神经科学领域的重要突破：CCK如何塑造海马下托的神经可塑性

在探索大脑如何编码空间记忆的奥秘中，海马-内嗅皮层环路一直被视为"认知地图"的核心处理器。然而，作为海马主要输出核团的下托(SUB)，其神经调控机制长期笼罩在迷雾中。香港城市大学黄凤文、Jufang He团队在《Communications Biology》发表的研究，首次揭示了胆囊收缩素(CCK)这一胃肠激素在大脑中扮演的关键角色——它像一位精巧的"突触雕塑师"，通过独特的分子机制塑造着海马下托区的神经可塑性。

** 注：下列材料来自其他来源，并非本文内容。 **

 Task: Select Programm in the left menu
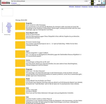point(9,26)
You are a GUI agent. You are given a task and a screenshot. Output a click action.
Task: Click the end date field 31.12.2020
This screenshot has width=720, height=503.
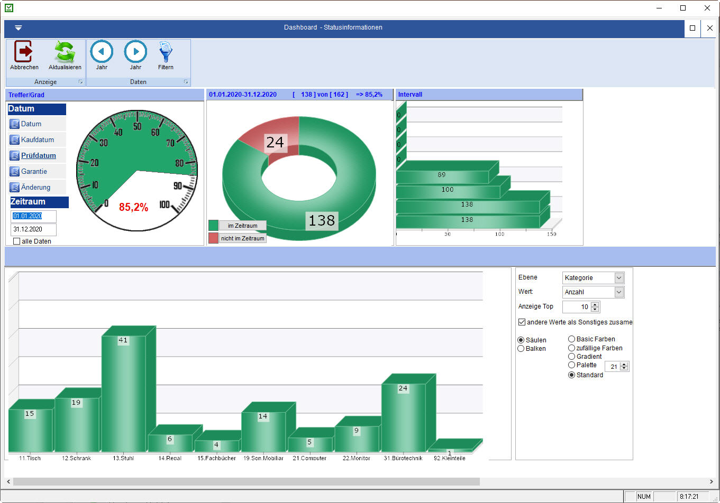[x=33, y=230]
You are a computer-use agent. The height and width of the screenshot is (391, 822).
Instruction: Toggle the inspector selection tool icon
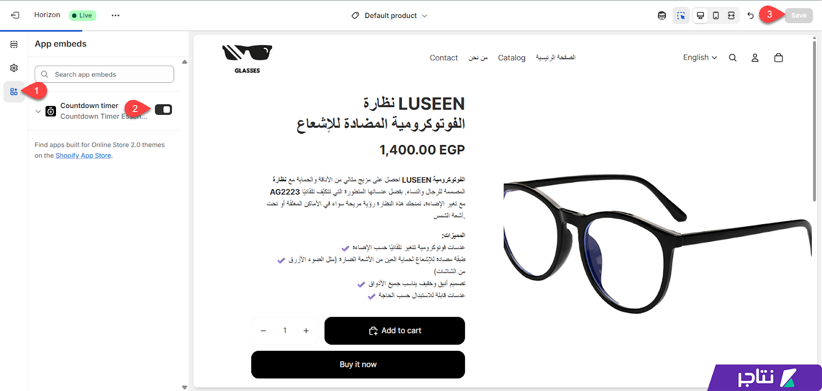681,15
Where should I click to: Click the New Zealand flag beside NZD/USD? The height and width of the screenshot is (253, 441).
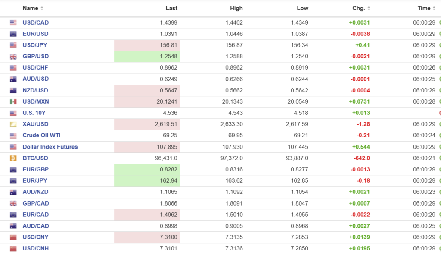(x=13, y=90)
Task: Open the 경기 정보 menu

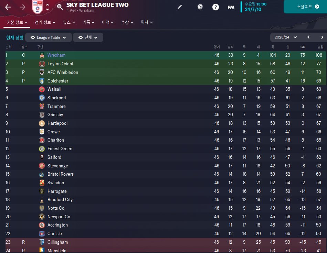Action: tap(45, 22)
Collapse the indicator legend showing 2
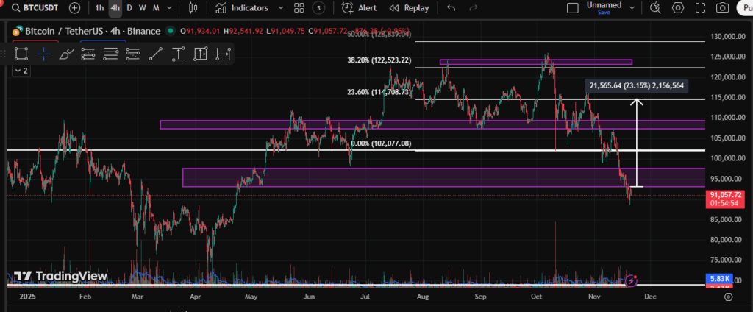753x312 pixels. [x=22, y=71]
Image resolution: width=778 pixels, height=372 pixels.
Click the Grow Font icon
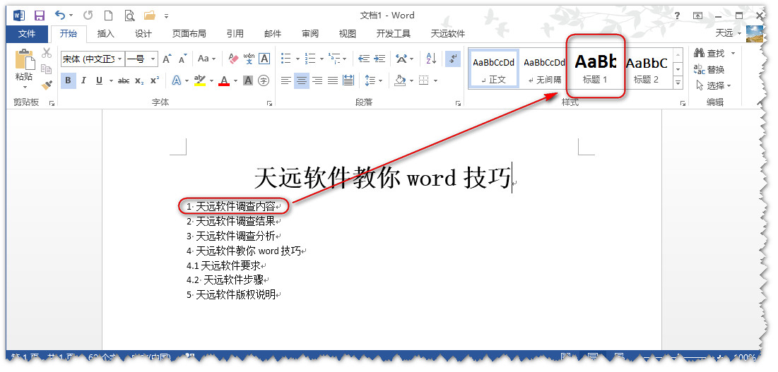click(x=167, y=59)
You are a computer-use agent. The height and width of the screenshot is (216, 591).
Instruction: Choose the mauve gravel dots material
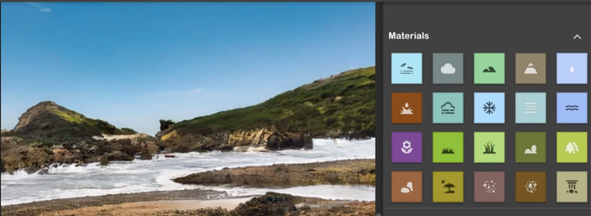point(489,187)

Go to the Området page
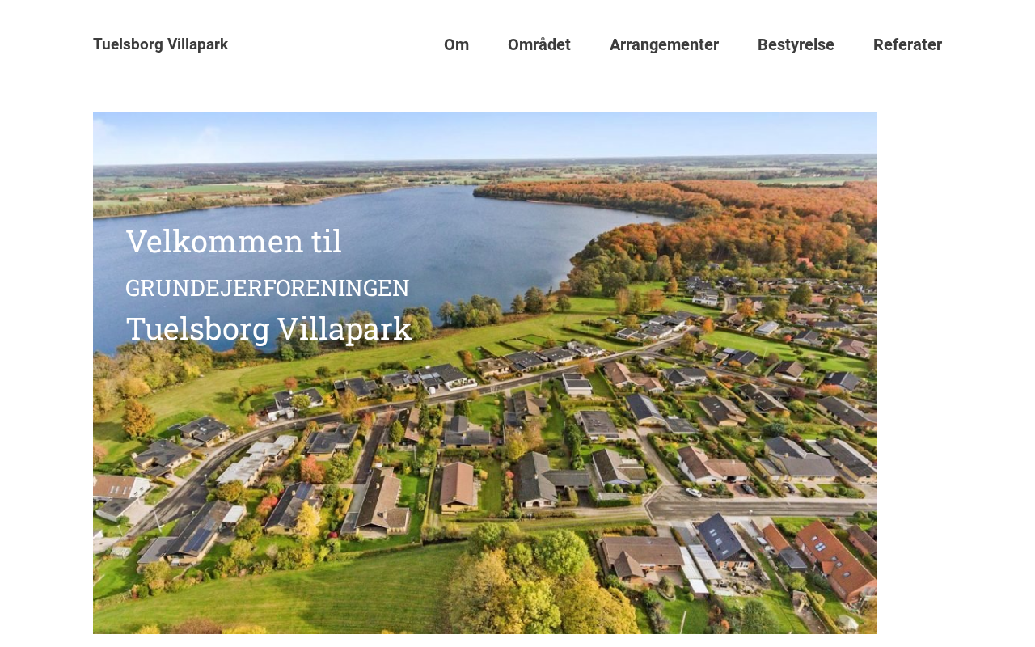click(x=539, y=44)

研究团队运用了多项前沿技术：光遗传学特异性操控CA1和MEC神经元活动、多电极阵列记录场兴奋性突触后电位(fEPSPs)、基因编码的CCK3.0荧光传感器实时监测CCK释放，以及CCK基因敲除小鼠模型。这些技术的组合如同给神经科学家装上了"分子显微镜"，得以精确观测CCK的动态作用。

外源性CCK增强CA1-SUB投射的可塑性
通过AAV9-mCamKIIa-ChrimsonR-mCherry病毒特异性标记CA1锥体神经元，研究发现红光θ节律刺激(L-TBS)本身不能诱导远端下托(dSUB)的长时程增强(LTP)，但联合CCK-4给药后突触强度显著提升129.5%。这提示CCK是CA1-SUB通路突触可塑性的关键"分子开关"。

MEC是dSUB的主要CCK来源
逆行追踪实验显示，MEC区域的GFP⁺/DAPI⁺神经元比例显著高于其他脑区，其中93.8%的CCK阳性神经元共表达CaMKIIα标记。这证实MEC的兴奋性CCK神经元构成了向dSUB投射的主体。

双色光刺激诱导异突触LTP
同时激活ChrimsonR标记的CA1-SUB投射和Chronos标记的MEC^CCK-SUB输入时，双色光TBS(DL-TBS)引发CA1-SUB通路186.3%的突触增强，且该效应被NMDA受体拮抗剂APV阻断。这种CCK依赖的异突触可塑性，揭示了不同神经输入间的协同整合机制。

光刺激触发CCK释放
通过AAV9-hSyn-CCK3.0-GFP传感器检测到，MEC^CCK神经元在L-TBS后释放CCK(ΔF/F增加2.24%)，且信号持续升高。这种缓慢衰减的特性符合神经调质的作用特点，为CCK的时空动态提供了直接证据。

CCK基因缺失损害突触可塑性
在CCK-KO小鼠中，电刺激诱导的LTP完全缺失(仅108%)，而野生型小鼠保持147.1%的增强。免疫组化证实SUB区富含CCK-BR分布，暗示CCK通过该受体调控神经功能。

MEC^CCK神经元传递空间导航信息
在物体位置记忆任务中，特异性抑制MEC^CCK-SUB投射使小鼠丧失位置辨别能力(DI=-0.03)。光纤记录显示，MEC^CCK神经元在探索新位置时活动显著增强，证实其参与空间信息编码。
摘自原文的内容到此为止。